Another key assumption built into their model is that the government is interested only in the well-being of its current citizens and has no regard for the well-being of potential immigrants.
“It’s a cold-hearted, uncaring assumption that does not reflect how we feel,” Rebelo admits. “But we think that this assumption is likely to describe how decisions about immigration policy are made in the real world. Politicians represent the interests of people who already live in the country and vote in elections, not the interests of foreigners who could potentially immigrate.”
How Does Immigration Affect a Country’s Economy?
The researchers first consider a scenario where the government can perfectly distinguish between low- and high-skilled workers, and between immigrants and citizens. In addition, the government can charge different “lump-sum” taxes to different groups.
In this simple scenario, the researchers find, an open-border immigration policy maximizes the well-being of the average citizen. The government would simply charge immigrants a lump-sum tax to offset the added cost of the public goods they consume. In essence, the government keeps its redistribution and immigration policies separate: it sets up the welfare state to redistribute income among its citizens, while charging all immigrants an “admission fee” to pay for the additional public goods they use.
However, this simple policy is difficult to implement in practice. Not only would a government need to collect accurate information about worker skills, but it would also need to levy lump-sum taxes that do not depend on income or consumption. “These taxes are unpopular from a political standpoint,” Rebelo says. “Margaret Thatcher famously lost her last election in part because she proposed introducing a lump-sum tax.”
What’s more, real-world governments cannot perfectly distinguish high- and low-skilled workers.
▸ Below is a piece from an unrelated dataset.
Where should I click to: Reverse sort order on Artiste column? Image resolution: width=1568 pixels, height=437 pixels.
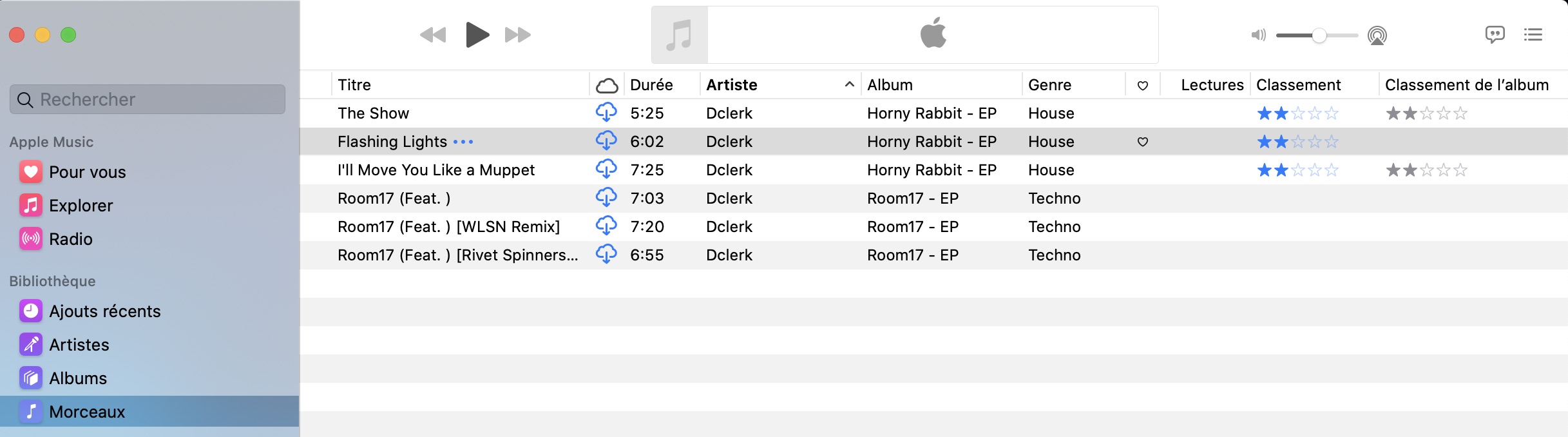click(x=849, y=85)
So any attempt to levy taxes based on skill levels would likely encourage high-skilled workers to pretend that their skill is low to reduce the tax they owe. “You are giving high-skill people the incentive to say, ‘Well, I may look like an engineer but I’m really just in charge of cleaning the equipment,” says Rebelo.
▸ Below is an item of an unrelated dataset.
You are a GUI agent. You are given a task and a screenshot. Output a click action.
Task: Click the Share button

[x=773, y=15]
When the government can levy different taxes, the researchers find, the optimal policy is still to have open borders.
A more realistic scenario is one in which the government cannot perfectly distinguish between the skill levels of citizens and levies the same income tax schedule on all citizens. Under this scenario, the ideal immigration policy depends on whether or not the government can use different income tax codes for citizens and immigrants.
If they can levy different taxes, the researchers find, the optimal policy is still to have open borders.
The logic: immigrants would again pay an “admission fee” to compensate for the cost of the public goods they use. But increasing the supply of workers in an economy reduces wages—specifically, when low-skilled immigrants enter the country, they drive down wages for low-skilled citizens, leading to greater inequality. To account for this effect, the “admission fee” is lower for high-skilled immigrants than for low-skilled immigrants. This policy therefore encourages more high-skilled immigration, which will lower the wage gap between high- and low-skilled workers, and reduce income inequality.
On the other hand, if the tax code is the same for citizens and immigrants, the government can no longer deter low-skilled immigrants through a tax. Instead, the optimal immigration policy is now to ban low-skilled immigration while opening the borders to high-skilled workers. In this scenario, the influx of high-skilled workers boosts production while reducing income inequality between citizens.
Making Sense of Real Immigration Policy
The researchers’ models rely on several simplifying assumptions. Still, Rebelo says, these simple models provide a window into the logic that drives real-world immigration policies.
For example, the final scenario hews closely to how Scandinavian countries operate. “Those countries are well-known for having generous income-redistribution systems,” Rebelo says. “They welcome high-skill immigration. But at the same time, they generally ban the immigration of low-skill workers who would obviously benefit from the generous welfare state.”
Of course, optimizing citizens’ economic well-being is just one way of thinking about immigration policy. But Rebelo and colleagues argue that real governments do tend to prioritize their constituents’ economic prosperity over that of others.
“We think that our assumptions are a better description of reality than assuming that, for example, politicians in Sweden are maximizing the welfare of citizens elsewhere in the world,” Rebelo says. “We think that’s unlikely to be the case.”